▸ What you have to do
Reproduce each of the following items word for word.

▸ Records for this exercise
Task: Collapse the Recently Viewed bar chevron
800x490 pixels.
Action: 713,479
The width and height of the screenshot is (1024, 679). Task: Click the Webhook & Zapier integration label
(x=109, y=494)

▸ Solution to this task
Task: Collapse the Recently Viewed bar chevron
800x490 pixels.
Action: 713,479
The width and height of the screenshot is (1024, 679). Task: Click the Webhook & Zapier integration label
(x=109, y=494)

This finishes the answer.